Though he said he is happy to have his children, to know them and keep them in his life, he worries there are still more out there. “Look, it wasn’t the intention, and I do find it a bit much — it’s a lot of work,” he said. “And a lot more will come, of course, when they are old enough to find out.”

Why It Matters:

Michiel Aten, a 64-year-old former preacher, created a support group for sperm donors like himself and Kuyt; Aten has fathered 21 children that he knows of. He blames the situation on the inherent greed in the fertility industry:

Think about cattle, where there was a watertight system that functioned for 30 years and a farmer who didn’t register a calf got an immediate €100 fine. But they completely broke the rules …

The desire for children is so great, people are prepared to pay a lot of money. And young men can be extremely fertile, as I was myself: I had a gift from nature and others could profit from it, so I gave it away and I hoped that other people could be happy.

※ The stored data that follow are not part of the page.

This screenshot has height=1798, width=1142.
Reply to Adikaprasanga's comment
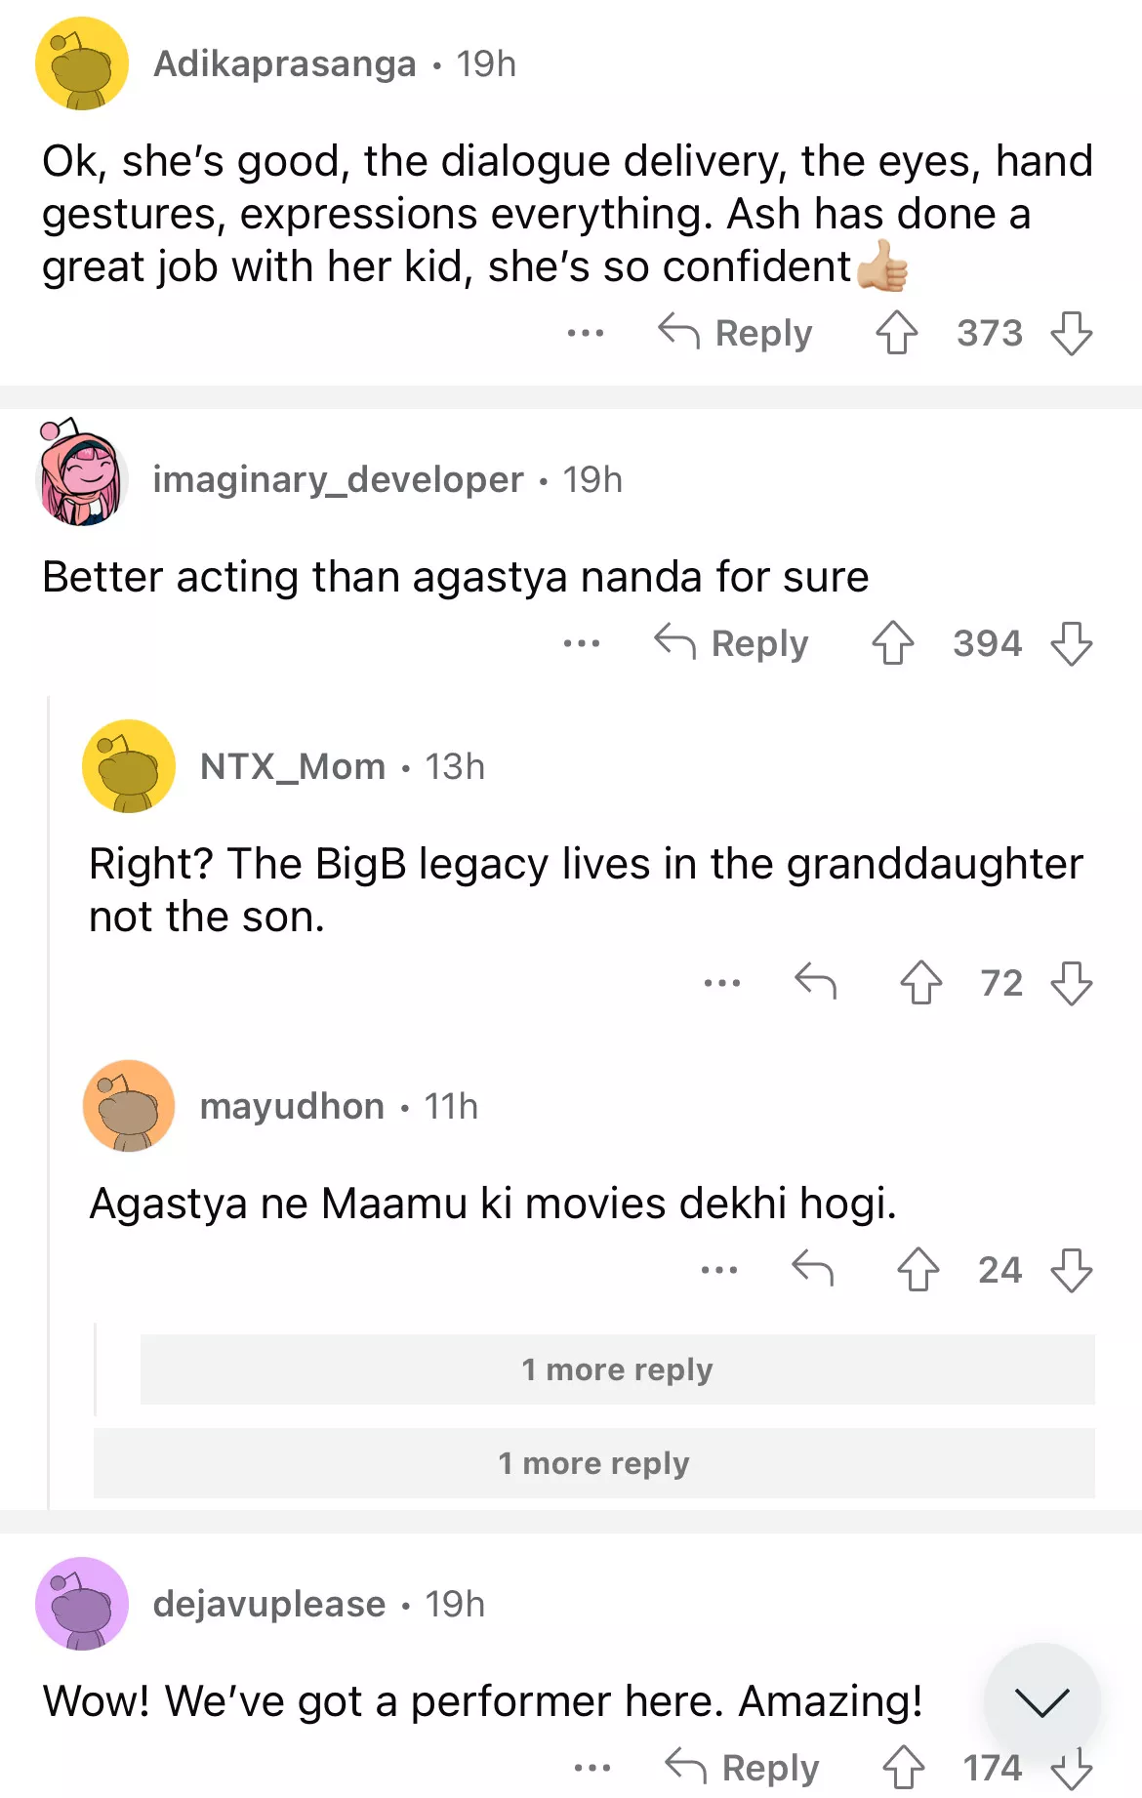735,333
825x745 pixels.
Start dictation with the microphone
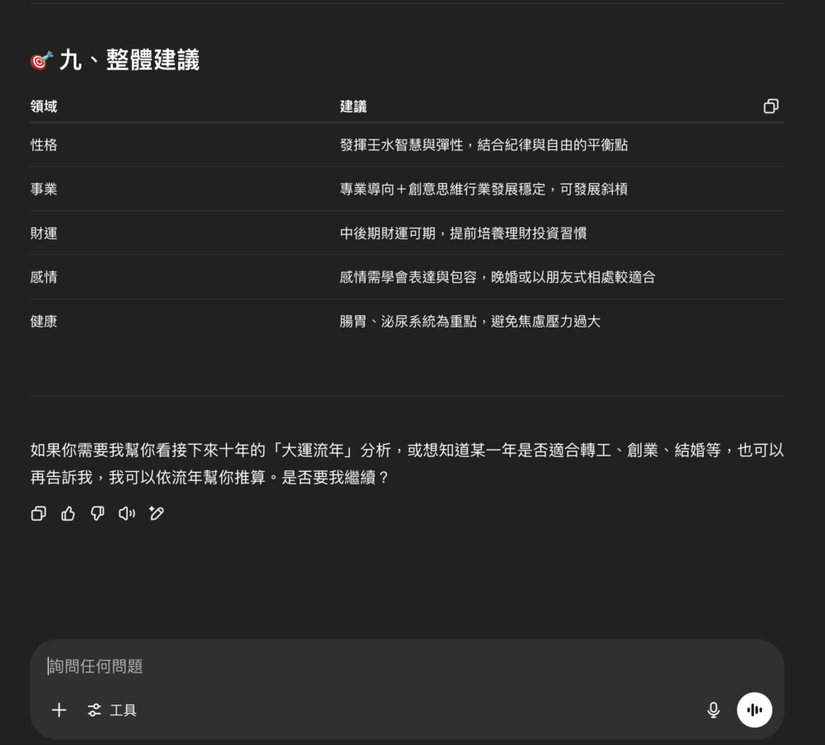point(712,710)
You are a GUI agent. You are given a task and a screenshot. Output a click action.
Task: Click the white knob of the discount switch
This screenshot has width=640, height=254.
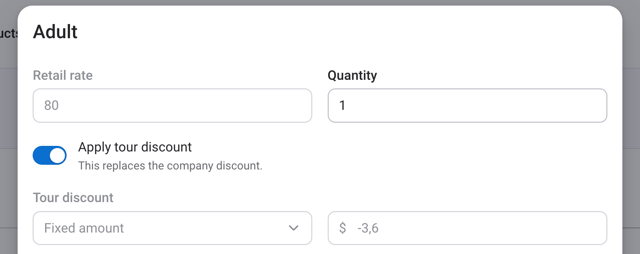click(x=58, y=155)
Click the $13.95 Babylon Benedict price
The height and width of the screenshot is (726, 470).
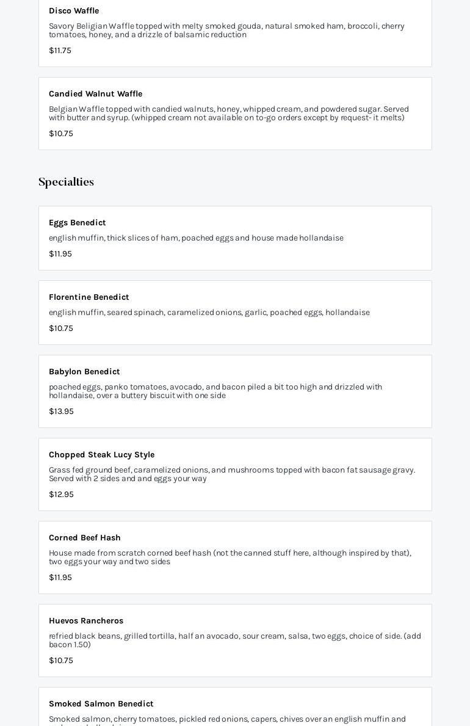coord(61,412)
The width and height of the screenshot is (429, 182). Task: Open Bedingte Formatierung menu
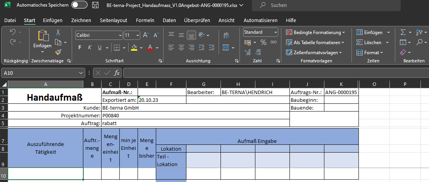click(x=315, y=33)
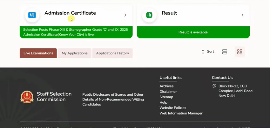Open the Disclaimer link in footer
Image resolution: width=270 pixels, height=128 pixels.
point(168,92)
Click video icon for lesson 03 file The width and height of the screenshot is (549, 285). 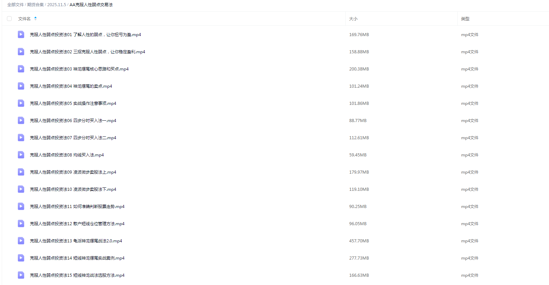[x=21, y=69]
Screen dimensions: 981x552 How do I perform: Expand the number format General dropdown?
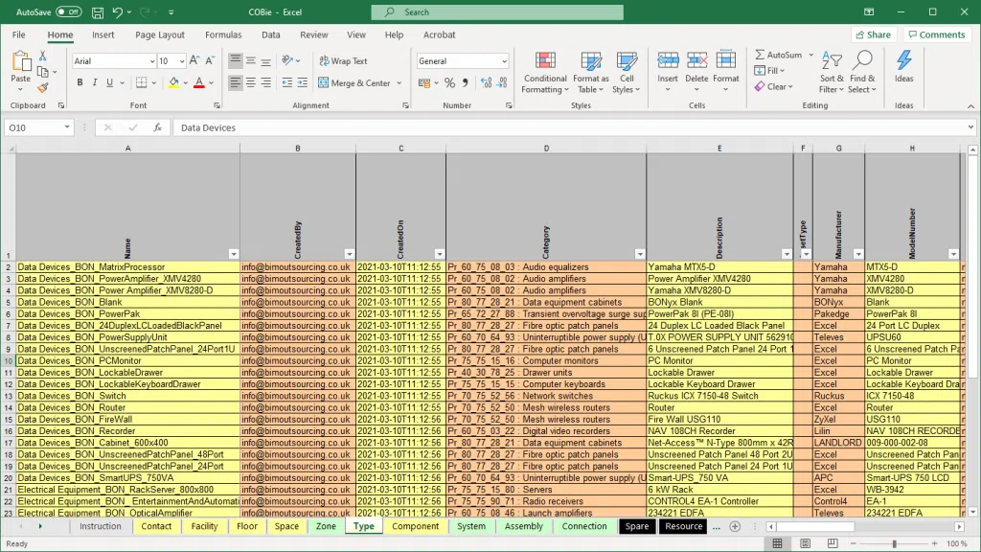[x=504, y=61]
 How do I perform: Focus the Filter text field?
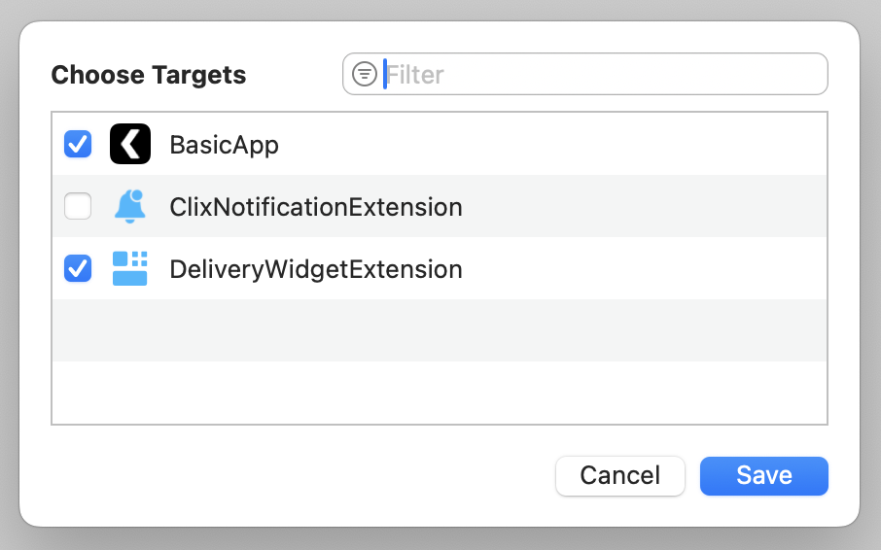coord(603,74)

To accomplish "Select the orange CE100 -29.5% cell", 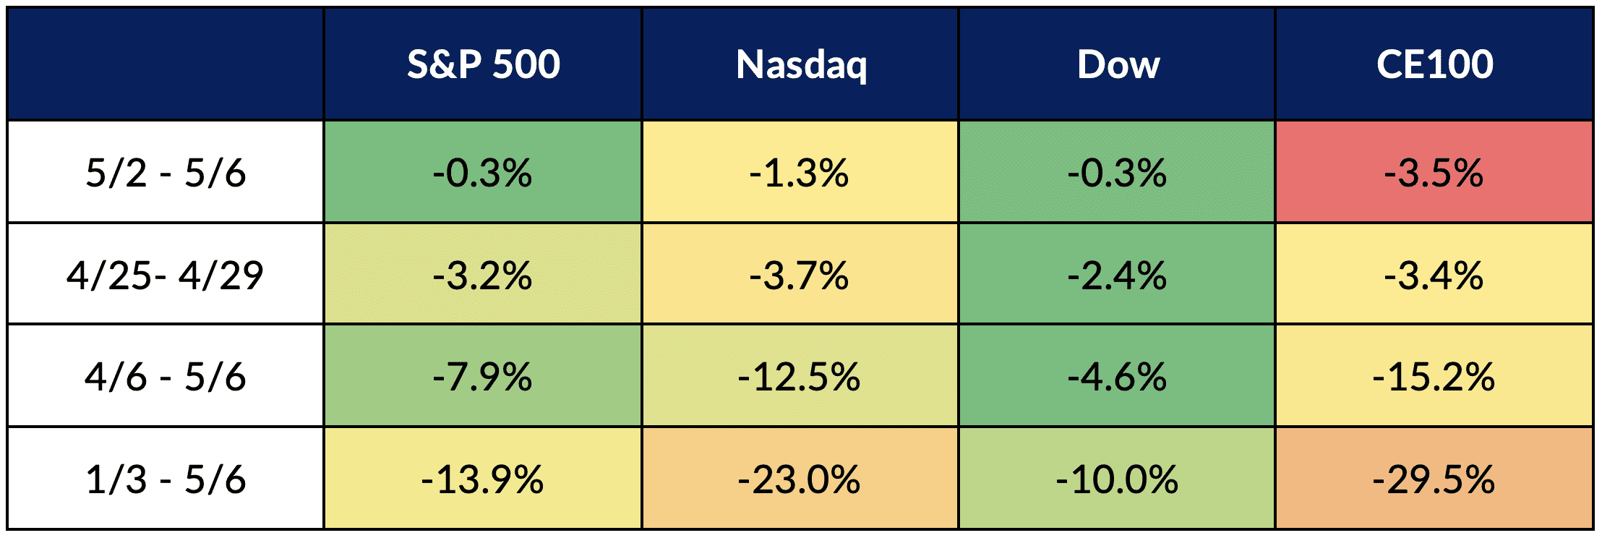I will pyautogui.click(x=1434, y=479).
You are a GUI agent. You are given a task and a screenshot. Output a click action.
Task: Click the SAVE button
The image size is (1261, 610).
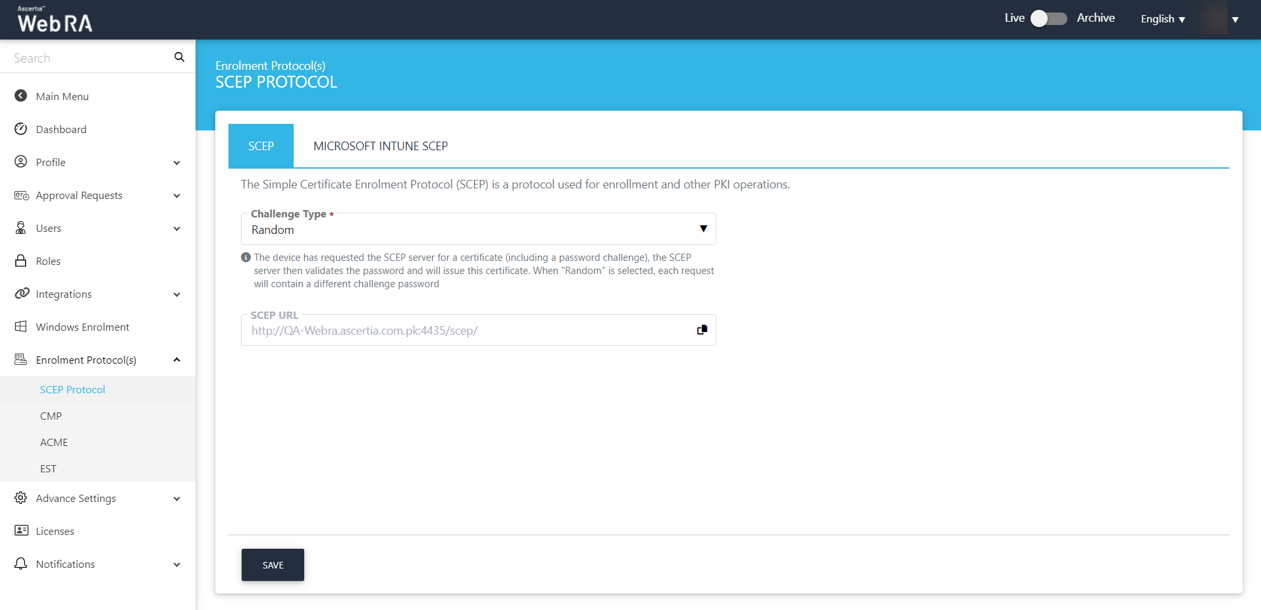coord(273,565)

The fact that a clinic went so recklessly over the boundaries — I can’t explain it any other way than that they wanted to make money.

The clinic is believed to have affected 1,200 children and 900 mothers.

While MCK is currently making headlines, it is just one example of a larger problem with the fertility industry. In the Netherlands alone, a disturbing analysis found that half of all children conceived at just one fertility clinic — the Leiden University Medical Centre (LUMC) sperm bank — have at least 25 siblings.

Clinics were found to have blatantly ignored regulations, using sperm from the same donor more than 25 times, exchanging sperm without notifying the donors, and allowing the same donors to donate sperm at multiple clinics. There are at least 3,000 people in the Netherlands who have 25 or more siblings they don’t know about.

Additionally, at least 10 fertility doctors were known to have used their own sperm. One of them, Jan Karbaat, is believed to have fathered thousands of children. Officials have begun to publicly worry about the risk of accidental incest as these donor-conceived children become adults.

The Bottom Line:

The fertility industry has dehumanized children, turning them into products to be bought and sold — items that would-be parents are entitled to at any cost, so long as they’re willing to spend the money.

“I am a human being, yet I was conceived with a technique that had its origins in animal husbandry,” one person wrote in a book for Anonymous Us. “Worst of all, farmers kept better records of their cattle’s genealogy than assisted reproductive clinics … how could the doctors, sworn to ‘first do no harm’ create a system where I now face the pain and loss of my own identity and heritage.”